Flóra PERÉNYI / Budapest H
Experimental Architecture: Examining Hungarian Campings through the Examples of Two Different Styles in the Socialist Era
Camping became a mass movement and from the middle of the 20th century it started to play an increasingly important role in the European and thus the Hungarian tourism. In addition to hotels, motels, and cottages, campings have also attracted more and more people near rivers, lakes and mountains. The camping — an ensemble of small-scale, scattered service buildings integrated into the natural landscape — has appeared as a new function in the Hungarian architecture. Due to its small volume and the lack of serious professional expectations, campings did not play a significant role in the architectural discourse, as a result of which it could become a field for designers’ formal experimentation and search for individual styles. This study examines campsites of two different architectural characters, based on their formation, the density and quality of their built elements, focusing on the experimental architectural attitude. Some outstanding examples of the modern and the organic architecture can still be found as campings, giving an opportunity to research them based on today’s perception. In addition to the original plans, photos and archive documentation, the sources of the work are site visits and photos of the current state.

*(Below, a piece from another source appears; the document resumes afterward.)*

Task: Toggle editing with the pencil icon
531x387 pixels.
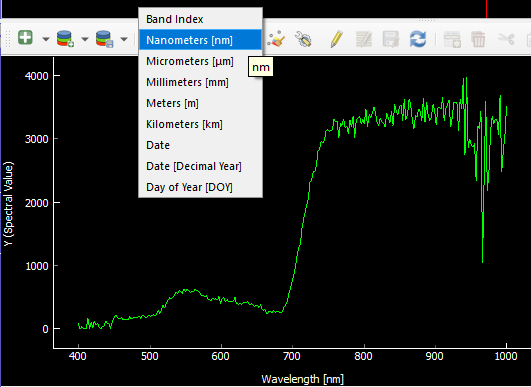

in the online+ session / OCT 09 9.00 am
Olena LEMAK & Prof. Ľubica VITKOVÁ / Bratislava Sk
Transformation of the Danube Recreational Areas
In Slovakia, in the period of socialism and industrialization, tourism also developed. The concept of tourism development was linked to everyday, weekend, or long-term recreation. In Slovakia, in the period of socialism, significant investments in tourism facilities were targeted mainly at regions of international importance (in the Tatra and Liptov regions), or with the nationwide importance of recreation (in the North part of Považie and Horehronie regions), or in spas of the international importance (the city of Piešťany, Trenčianske Teplice … ). In terms of the development of recreation and tourism in Slovakia, the Danube region was included in category no. 3. In Slovakia’s tourism plan, the Danube region was to provide primarily a short-term form of recreation in relation to larger cities and industrial agglomerations. Simultaneously with the development of these thermal baths, other forms of recreation related to the Danube region and its special country also developed. The paper traces the transformation of small and medium-sized towns and rural areas, which often degrade many times, instead of becoming the site of dispersed activities, especially during the pandemic period.